スマホ単体では限界がある場合もあるため、「探してコピーする」力を身につけておくと安心です。

次の章では、PCでの旧字体の入力方法を詳しく解説します。

PCで旧字体を変換・入力する方法【Windows/IME対応】

スマホよりも柔軟に操作できるパソコンでは、旧字体や浅旧字の入力手段も多彩です。

ただし、どの方法を使えばいいか迷いやすいので、この章ではWindowsを中心にした具体的な入力手順を丁寧に解説していきます。

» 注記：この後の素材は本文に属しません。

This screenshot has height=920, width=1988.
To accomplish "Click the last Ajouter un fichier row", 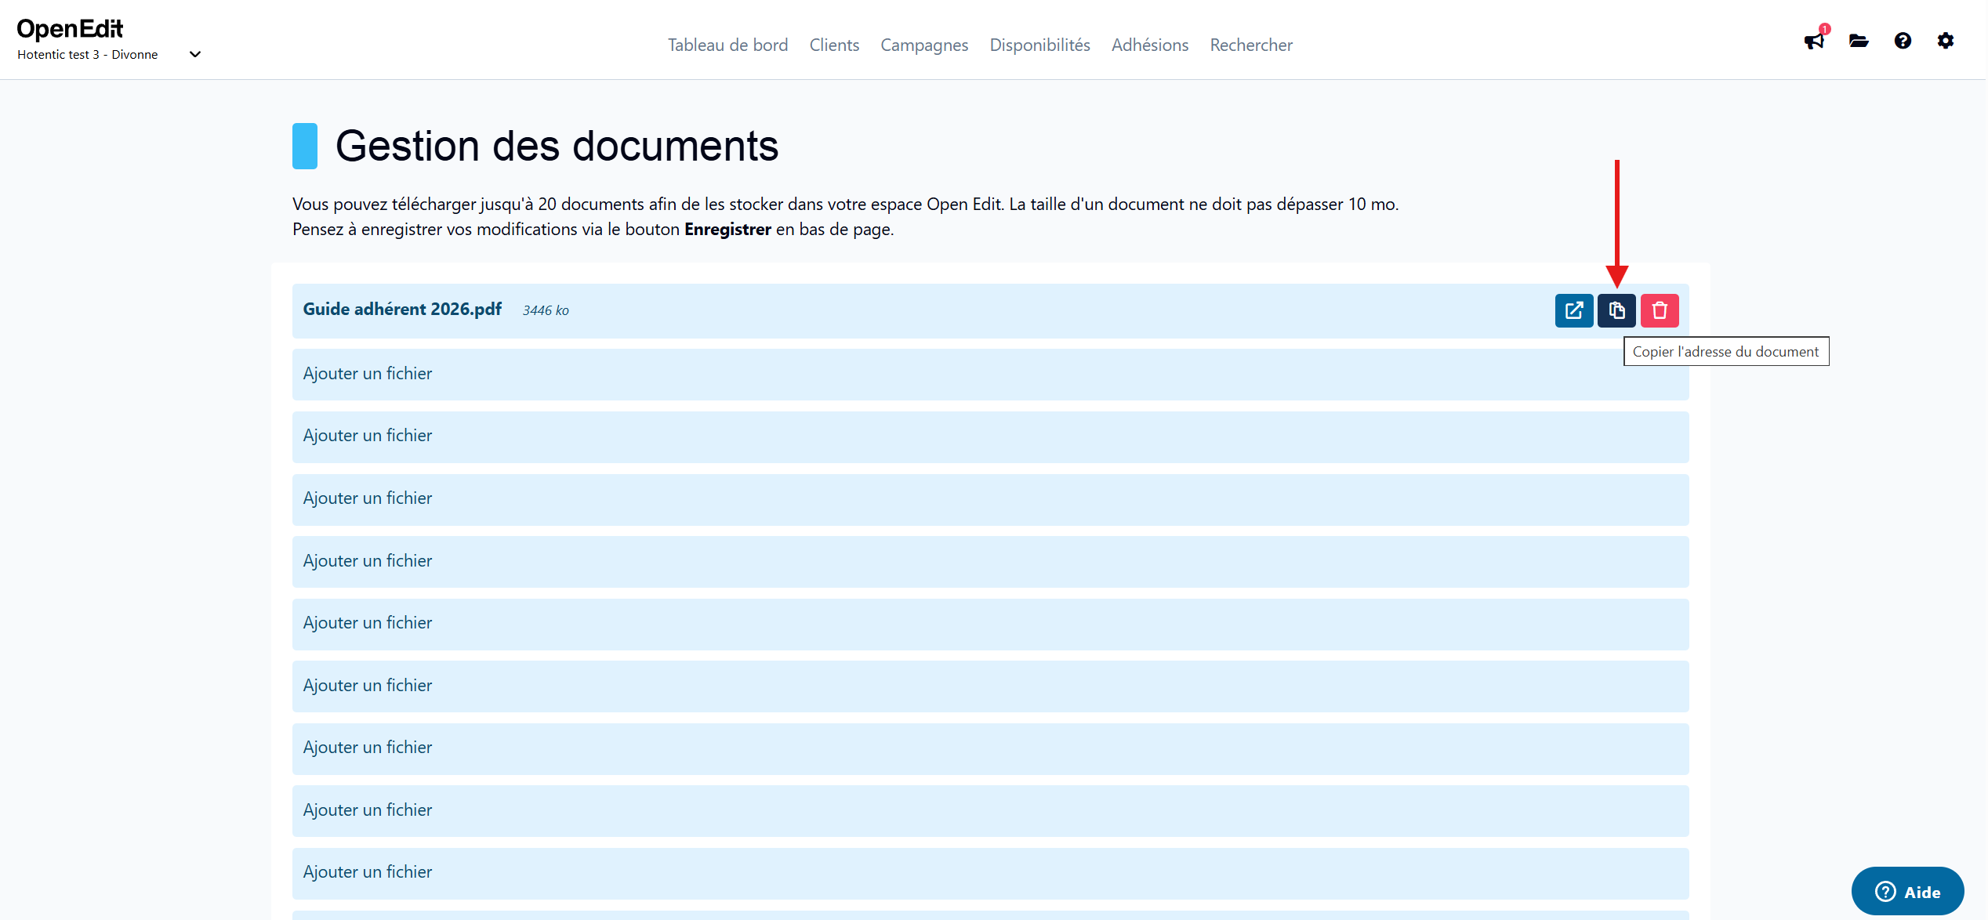I will 367,871.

「異体字の挿入」で旧字体を選ぶ方法(Windows)

もっとも手軽に旧字体を出す方法が、「異体字の挿入」機能を使うやり方です。

これは、Microsoft IME(Windows標準の文字入力ツール)に備わっている機能で、特定の漢字に対して異なる字形を選べるようになっています。

  • まず、通常通り変換して「新字体(例:祥)」を表示させます。
  • 変換候補リストに出てきた文字の上で右クリックします。
  • 表示されたメニューから「異体字の挿入」をクリックすると、旧字体(例:祥)が表示されます。
機能名 操作のポイント
異体字の挿入 変換候補を右クリックして選択肢を表示。異体字が用意されていれば簡単に入力可能。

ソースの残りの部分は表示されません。